Она заплакала, высморкалась, вытерла слезы:
— Я страдаю от жалости, Митька. Мне СэСэСэР жалко. Где мой завод, тебя спрашиваю? Где? Это вы, мужики, ничего не сберегли, все прахом пустили. Мужики называется! Тьфу на вас. И я тварь, селедочку ей захотелось под шубой, салат оливье, а сама дерьмо жру. Противны вы мне, пойдем, Таня.
— Ладно, погодите, — говорил Лапушкин. — Есть немного, выпейте — и мотайте.
— Да не надо нам ни хрена от вас, пойдем, пойдем, Таня, мы люди гордые.
Не любил Карюхин пьяных женщин, каждая баба, красивая она или некрасивая, все равно имеет даже на взгляд свою сладость, свое отличие от мужского пола, у бабы и голосок звенит привлекательно, как у птицы перелетной, а пьяная баба квакает, как жаба болотная, глаза выпучив. Как тут не вспомнить Варвару-пухлощекую, она когда хотела сладенькой и выпивала, губки вытянув, и смотреть на нее было вкусно. Выпьет рюмочку, захочет — песенку споет ласковым голосом, а захочет — выйдет в сад, сядет под яблоньку и мечтает мечтательно. Такая вся обворожительная, поцеловать хочется, конфеткой от нее пахнет шоколадной фабрики «Красный Октябрь».

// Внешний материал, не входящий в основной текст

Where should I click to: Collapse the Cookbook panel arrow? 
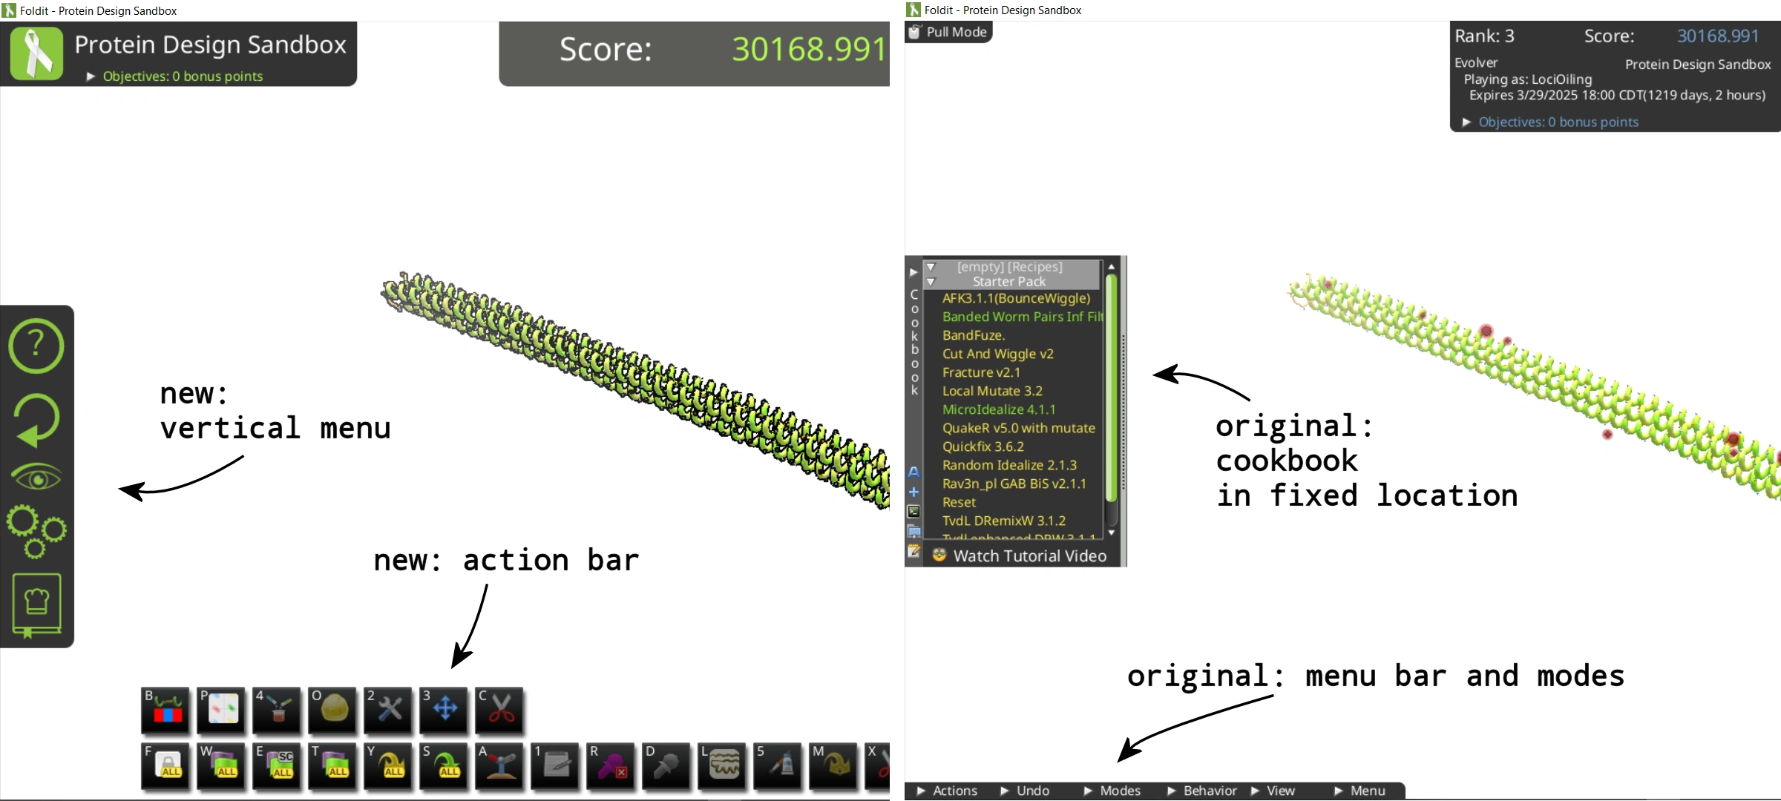point(914,272)
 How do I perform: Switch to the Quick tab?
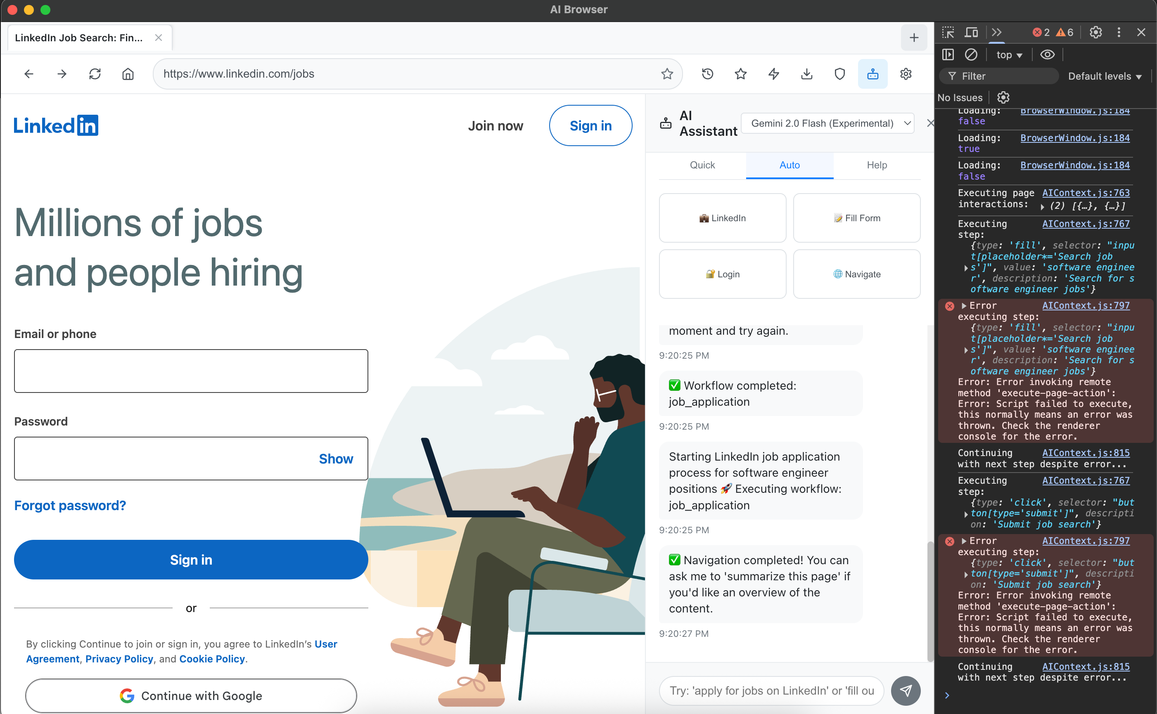(702, 165)
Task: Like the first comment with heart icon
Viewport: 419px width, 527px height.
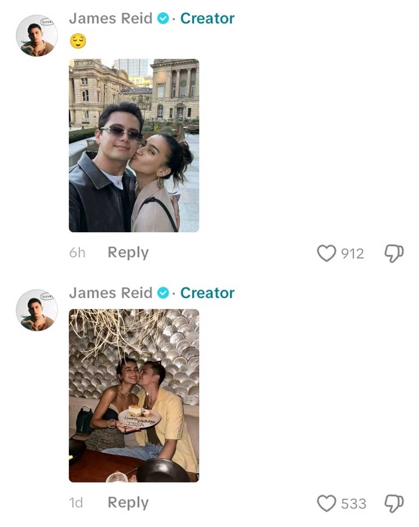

От мыслей таких Карюхин расстраивался, наливал себе еще. Однако он стал замечать, что, сколько бы ни пил, водка почему-то не действовала на него так, как раньше, не веселила, а приводила в уныние. Он пил и пил, пытаясь залить, заглушить тоску, но, наоборот, будто трезвел, будто мозги его не мутнели, а прояснялись, и он вдруг словно взглядывал на себя со стороны, удивляясь — это он или не он, Гришка Карюхин, сидит на вонючей помойке, жрет гнилую закуску и отчего ему так совестно становится, так стыдно. За что совестно, за что стыдно? Что он такое совершил, чтобы стыдиться себя самого?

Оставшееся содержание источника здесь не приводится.